Question

the triglyceride levels of residents of an assisted living facility are recordered the levels are normally distributed with a mean of 200 and a standard deviation of 50. if a resident is randomly selected, find the probability of a level that is between 200 and 275

Answer 1

Answer:

Step-by-step explanation:

P(200<X<275)

P(200-200/50 <X< 275-200/50)

P(0/50 <X< 75/50)

P(0<X<1.5)

P(X<1.5) -P(X>0)

0.9332-0.5 = 0.4332

Answer 2

Answer:

The probability is 0.4332.

Explanation:

Mean = μ = 200

Standard deviation = σ = 50

We are required to find the probability that a randomly selected resident has a triglyceride level between 200 and 275. That is,

P (200 < X < 275) = ?

We are further informed that the triglyceride levels are normally distributed.

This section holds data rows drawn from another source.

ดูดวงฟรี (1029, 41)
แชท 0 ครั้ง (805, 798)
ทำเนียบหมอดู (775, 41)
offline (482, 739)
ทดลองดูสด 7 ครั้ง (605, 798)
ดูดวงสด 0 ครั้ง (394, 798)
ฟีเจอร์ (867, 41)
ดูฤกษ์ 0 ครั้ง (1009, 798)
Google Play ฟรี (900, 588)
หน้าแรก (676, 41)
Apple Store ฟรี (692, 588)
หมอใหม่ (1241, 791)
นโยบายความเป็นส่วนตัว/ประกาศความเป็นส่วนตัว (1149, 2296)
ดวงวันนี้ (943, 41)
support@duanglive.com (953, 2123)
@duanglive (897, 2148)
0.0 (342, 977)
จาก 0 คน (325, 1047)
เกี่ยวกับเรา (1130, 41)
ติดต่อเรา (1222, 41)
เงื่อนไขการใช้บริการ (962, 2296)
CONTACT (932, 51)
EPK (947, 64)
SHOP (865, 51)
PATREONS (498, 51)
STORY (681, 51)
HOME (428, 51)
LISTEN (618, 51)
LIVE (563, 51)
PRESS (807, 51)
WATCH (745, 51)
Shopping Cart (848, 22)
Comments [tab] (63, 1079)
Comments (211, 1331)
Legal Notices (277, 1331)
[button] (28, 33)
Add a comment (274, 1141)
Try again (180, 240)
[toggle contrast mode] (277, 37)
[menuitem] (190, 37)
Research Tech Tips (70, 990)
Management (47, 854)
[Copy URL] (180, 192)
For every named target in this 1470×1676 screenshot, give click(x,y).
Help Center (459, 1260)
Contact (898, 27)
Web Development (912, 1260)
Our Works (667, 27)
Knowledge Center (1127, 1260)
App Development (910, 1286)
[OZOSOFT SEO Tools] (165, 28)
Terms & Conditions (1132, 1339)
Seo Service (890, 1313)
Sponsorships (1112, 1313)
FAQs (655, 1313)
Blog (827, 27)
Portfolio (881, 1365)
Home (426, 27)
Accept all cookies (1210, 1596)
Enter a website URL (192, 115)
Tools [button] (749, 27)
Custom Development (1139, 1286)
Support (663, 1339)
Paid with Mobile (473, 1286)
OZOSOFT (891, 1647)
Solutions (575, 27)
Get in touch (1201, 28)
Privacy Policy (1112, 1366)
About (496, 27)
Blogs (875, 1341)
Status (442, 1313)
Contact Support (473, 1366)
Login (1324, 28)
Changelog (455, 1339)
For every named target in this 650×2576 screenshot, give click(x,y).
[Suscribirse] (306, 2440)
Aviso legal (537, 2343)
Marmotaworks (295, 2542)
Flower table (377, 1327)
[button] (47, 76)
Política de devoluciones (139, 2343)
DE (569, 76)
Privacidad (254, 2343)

We, therefore, convert it into standard normal distribution (Z-distribution), and compute it as follows.

P (200 < X < 275)

= P [(200 - 200)/50 < (X - μ)/σ < (275 - 200)/50]

= P (0 < Z < 1.5)

= P(Z < 1.5) - P(Z < 0)

= 0.9332 - 0.5

= 0.4332

Therefore, the probability that a randomly selected resident has a triglyceride level between 200 and 275 is 0.4332.